• TASK BRIEF: Swap "left axis" for "right axis" in the data from the line with "Where should I" up to and including the line with "(x=21, y=58)", and return only those lines with nothing else changed.

• ENTRIES PROVIDED:
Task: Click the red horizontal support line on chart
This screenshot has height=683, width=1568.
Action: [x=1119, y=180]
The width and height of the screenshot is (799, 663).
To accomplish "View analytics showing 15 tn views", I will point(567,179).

---

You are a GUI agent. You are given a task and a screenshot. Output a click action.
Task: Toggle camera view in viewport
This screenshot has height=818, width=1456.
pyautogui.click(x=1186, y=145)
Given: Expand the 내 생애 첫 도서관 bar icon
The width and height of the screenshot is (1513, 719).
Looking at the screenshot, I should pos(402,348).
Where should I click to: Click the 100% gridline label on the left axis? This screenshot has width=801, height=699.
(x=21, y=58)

• WRITTEN SOLUTION:
Where should I click to: Click the 100% gridline label on the right axis? This screenshot has width=801, height=699.
(x=21, y=58)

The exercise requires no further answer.